Part 1.2 Resizing 10k images concurrently

Just run

make part12 IMAGE_NET_TEST_DIR=/path/to/imagnet/test/split IMG_DIR=/path/to/output/image

in the root directory, and you can view part12.pdf in the root directory for our results. The default value for these two variables are /tiny-imagenet-200/test/images and /osdata/osgroup4/generated_imgs. Change them in case they are unavailable.

For further information,

  • The source code is in ./go-workspace/part12, where the os-project/part12 module lies. We implement a package pool based on the queue we implemented in Part 1.1, which can be used as a thread pool.

  • ./temp/data/part12.csv: This file record the experiment result in a table, just as following

    cpus capacity threads time(s)
    16 100 8 4.5

    The example table indicates that we use 4.5s to resize all 10000 pictures with 16 cpus, 8 worker goroutines, 100 buffer of the queue.

Part 2 Scale the system!

Part 2.1 Downloading images, one at a time, on a single client

Run make part21 IMG_DIR=/path/to/downloaded/image and you will get part21.pdf in the root directory. The make target is composed by a few targets, including:

  • deploy_server: Deploy the server executable file on all 20 servers.
  • start_server: Start running the server. The port is 51151 by default.
  • part21-experiment: We run different clients to test the performance. The experiment file is in ./py-scripts/part21-experiment.py, and you can find logging info in ./temp and the statistics files in ./temp/data.
  • part21-plot: We plot the results generated by part21-experiment.
  • stop_server: Stop all servers started by start_server.
  • part21.pdf: Generate the report files.

We have the client codes for this part in ./go-workspace/part2/cmd/client21. We use a shared memory to coordinate different processes. The shared memory package is defined in ./go-workspace/part2/shmatomicint, which is implemented by cgo.

Part 2.2 Optimizing performance

Run make part22 IMG_DIR=/path/to/downloaded/image and you will get part22.pdf in the root directory. The framework is almost the same as part21.

Project 2: SophiaCoin: Implement a Blockchain!

Run make $(pwd)/temp/daemon and make $(pwd)/temp/client to build the miner and client process respectively. You will find the processes in ./temp folder.

Miner process parameters:

  • -ip: The ip address it listens to.
  • -port: The port it listens to.
  • -dir: The directory where it stores keys and block data.
  • -difficulty: The difficulty of proof of work.
  • -peer: The peer miner address it connects to. You can use it multiple times. For example, you can use -peer=10.1.0.112:8062 -peer=10.1.0.112:8063.
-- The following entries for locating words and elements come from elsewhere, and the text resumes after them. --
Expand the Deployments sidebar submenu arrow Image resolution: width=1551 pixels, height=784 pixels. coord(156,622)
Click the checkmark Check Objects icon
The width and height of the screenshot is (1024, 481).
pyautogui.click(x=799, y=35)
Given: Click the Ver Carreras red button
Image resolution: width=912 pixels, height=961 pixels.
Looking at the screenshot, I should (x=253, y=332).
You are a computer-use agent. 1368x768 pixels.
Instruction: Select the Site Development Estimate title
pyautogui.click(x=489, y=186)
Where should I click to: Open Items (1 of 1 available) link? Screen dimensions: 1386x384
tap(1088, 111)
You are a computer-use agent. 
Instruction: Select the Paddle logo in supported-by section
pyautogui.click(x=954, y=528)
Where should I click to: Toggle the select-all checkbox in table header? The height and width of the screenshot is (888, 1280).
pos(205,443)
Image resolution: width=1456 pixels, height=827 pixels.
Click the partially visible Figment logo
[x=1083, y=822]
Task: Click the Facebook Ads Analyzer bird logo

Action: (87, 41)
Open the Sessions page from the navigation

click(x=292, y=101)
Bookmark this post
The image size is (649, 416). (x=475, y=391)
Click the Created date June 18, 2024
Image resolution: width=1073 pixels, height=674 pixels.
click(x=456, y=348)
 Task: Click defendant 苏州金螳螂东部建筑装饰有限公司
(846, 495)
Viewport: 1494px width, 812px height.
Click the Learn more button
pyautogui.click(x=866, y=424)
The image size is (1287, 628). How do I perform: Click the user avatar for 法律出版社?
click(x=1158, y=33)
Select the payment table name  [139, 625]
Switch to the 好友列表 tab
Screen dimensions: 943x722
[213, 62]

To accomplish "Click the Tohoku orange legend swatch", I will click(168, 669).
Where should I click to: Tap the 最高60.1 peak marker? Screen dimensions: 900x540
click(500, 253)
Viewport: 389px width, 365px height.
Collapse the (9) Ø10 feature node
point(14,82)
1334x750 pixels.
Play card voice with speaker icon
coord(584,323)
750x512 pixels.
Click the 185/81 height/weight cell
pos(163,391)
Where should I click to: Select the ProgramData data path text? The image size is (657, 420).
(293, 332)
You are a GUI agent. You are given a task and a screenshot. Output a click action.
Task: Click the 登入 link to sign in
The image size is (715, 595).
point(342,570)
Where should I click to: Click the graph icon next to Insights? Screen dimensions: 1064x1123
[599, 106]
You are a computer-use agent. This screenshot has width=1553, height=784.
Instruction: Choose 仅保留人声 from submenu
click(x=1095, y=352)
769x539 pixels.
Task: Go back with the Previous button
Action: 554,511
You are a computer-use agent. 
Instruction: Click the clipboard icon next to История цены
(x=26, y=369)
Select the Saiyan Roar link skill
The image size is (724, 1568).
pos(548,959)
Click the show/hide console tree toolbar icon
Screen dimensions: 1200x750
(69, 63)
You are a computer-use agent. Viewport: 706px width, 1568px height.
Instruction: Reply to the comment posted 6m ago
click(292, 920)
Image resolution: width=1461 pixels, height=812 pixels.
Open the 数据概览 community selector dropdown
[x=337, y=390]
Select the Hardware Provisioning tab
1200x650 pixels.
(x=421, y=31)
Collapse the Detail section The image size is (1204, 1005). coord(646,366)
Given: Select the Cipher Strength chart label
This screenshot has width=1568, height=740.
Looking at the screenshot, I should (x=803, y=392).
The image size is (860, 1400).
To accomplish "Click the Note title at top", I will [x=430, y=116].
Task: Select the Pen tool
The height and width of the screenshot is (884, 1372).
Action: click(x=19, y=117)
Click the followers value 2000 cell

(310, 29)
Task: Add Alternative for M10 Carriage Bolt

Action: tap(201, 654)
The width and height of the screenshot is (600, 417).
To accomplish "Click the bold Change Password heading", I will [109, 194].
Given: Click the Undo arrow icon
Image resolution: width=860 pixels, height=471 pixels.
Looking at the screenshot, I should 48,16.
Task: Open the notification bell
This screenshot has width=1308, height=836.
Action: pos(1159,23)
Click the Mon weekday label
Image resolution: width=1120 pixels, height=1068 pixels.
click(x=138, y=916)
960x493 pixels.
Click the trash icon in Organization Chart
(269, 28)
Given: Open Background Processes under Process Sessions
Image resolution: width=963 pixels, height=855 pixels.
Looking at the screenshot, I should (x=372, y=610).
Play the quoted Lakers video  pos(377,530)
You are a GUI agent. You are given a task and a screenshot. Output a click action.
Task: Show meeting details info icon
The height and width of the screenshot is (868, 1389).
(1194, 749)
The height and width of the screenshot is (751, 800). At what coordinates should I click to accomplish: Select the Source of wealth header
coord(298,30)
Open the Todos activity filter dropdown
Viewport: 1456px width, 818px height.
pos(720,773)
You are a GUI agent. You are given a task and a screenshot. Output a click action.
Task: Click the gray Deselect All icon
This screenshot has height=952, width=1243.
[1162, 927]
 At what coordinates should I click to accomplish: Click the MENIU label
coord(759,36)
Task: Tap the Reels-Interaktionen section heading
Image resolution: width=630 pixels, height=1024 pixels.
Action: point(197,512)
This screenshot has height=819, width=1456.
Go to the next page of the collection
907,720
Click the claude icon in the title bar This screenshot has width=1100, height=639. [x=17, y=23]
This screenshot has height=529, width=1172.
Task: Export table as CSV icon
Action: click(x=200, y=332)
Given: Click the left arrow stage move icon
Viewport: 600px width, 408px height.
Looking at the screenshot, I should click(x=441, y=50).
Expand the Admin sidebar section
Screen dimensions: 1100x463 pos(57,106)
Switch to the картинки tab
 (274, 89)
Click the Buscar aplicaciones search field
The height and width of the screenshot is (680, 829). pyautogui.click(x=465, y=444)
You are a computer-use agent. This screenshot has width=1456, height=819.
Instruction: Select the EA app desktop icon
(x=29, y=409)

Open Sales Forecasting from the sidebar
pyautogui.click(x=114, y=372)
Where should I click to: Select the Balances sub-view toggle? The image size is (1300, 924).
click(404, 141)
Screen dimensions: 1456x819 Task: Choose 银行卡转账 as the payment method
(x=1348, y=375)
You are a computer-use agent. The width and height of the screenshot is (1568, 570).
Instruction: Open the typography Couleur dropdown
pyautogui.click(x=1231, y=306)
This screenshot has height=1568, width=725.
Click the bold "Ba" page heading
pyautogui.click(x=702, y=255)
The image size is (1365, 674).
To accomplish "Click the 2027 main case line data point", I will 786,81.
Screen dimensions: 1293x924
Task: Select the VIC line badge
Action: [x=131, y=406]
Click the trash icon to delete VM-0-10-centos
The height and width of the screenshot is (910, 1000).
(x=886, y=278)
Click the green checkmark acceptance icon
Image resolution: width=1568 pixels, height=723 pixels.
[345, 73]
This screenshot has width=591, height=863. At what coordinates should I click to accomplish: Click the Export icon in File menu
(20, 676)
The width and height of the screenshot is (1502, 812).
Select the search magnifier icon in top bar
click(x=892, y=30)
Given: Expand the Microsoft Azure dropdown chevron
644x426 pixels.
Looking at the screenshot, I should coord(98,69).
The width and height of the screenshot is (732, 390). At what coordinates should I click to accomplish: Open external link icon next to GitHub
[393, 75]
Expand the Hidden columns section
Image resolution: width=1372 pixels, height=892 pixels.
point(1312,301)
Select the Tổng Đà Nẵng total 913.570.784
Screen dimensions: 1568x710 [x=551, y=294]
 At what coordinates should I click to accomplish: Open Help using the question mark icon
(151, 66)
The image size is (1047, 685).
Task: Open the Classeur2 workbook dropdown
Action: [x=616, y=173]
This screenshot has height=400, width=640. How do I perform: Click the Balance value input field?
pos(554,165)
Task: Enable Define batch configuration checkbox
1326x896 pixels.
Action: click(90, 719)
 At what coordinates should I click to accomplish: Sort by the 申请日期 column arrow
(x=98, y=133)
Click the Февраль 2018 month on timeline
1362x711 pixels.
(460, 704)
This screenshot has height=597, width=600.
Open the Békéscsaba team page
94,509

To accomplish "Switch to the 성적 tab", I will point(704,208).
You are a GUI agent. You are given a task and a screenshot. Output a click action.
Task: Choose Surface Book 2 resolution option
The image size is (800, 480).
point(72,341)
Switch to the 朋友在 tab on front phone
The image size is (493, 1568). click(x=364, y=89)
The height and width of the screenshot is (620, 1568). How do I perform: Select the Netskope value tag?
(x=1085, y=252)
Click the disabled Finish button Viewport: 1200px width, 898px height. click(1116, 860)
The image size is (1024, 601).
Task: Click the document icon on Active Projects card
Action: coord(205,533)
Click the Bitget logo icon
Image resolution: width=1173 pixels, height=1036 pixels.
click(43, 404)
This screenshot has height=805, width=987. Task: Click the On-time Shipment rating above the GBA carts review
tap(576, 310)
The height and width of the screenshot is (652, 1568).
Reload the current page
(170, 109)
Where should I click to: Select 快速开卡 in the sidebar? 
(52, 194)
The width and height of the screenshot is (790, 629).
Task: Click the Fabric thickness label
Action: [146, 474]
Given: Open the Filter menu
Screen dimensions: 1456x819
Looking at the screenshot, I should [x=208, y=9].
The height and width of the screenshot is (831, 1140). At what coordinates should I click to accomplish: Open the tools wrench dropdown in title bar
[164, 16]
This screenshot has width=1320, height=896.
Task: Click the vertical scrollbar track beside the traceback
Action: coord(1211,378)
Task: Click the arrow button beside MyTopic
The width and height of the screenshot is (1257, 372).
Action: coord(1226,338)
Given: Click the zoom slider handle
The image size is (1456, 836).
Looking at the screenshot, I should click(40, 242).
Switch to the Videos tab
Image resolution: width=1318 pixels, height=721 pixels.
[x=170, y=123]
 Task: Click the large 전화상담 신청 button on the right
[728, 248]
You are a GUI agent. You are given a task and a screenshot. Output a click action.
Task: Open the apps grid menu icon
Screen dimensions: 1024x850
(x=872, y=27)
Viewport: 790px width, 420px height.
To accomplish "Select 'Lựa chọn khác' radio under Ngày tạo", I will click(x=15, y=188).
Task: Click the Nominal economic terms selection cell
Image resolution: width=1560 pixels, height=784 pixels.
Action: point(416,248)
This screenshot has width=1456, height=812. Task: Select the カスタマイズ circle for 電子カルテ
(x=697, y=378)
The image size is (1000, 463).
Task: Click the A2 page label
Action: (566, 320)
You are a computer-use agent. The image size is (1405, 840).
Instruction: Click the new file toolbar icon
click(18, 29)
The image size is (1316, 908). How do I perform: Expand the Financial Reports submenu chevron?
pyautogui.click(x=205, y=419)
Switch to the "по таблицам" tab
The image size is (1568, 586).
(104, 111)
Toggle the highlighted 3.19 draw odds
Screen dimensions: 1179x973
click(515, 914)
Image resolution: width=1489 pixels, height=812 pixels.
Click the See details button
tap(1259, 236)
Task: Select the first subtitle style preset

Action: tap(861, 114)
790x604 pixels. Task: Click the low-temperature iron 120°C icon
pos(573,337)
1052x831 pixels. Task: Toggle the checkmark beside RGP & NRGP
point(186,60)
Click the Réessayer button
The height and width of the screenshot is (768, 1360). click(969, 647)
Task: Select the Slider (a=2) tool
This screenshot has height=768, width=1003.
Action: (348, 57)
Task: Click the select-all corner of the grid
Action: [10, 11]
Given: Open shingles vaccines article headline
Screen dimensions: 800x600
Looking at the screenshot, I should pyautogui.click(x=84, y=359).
Client process parameters:

  • -daemon: The miner process's address it connects to.
  • -ip: The ip address it listens to.
  • -port: The port it listens to.
  • -dir: The directory where it stores keys.

If you run the miner process, you will find under the directory you use, there is a blocks directory where Block*.dat is stored. Run make $(pwd)/temp/parser and

./temp/parser -file (directory to save coin data)/blocks/Block1.dat

It will show you the block information in JSON format.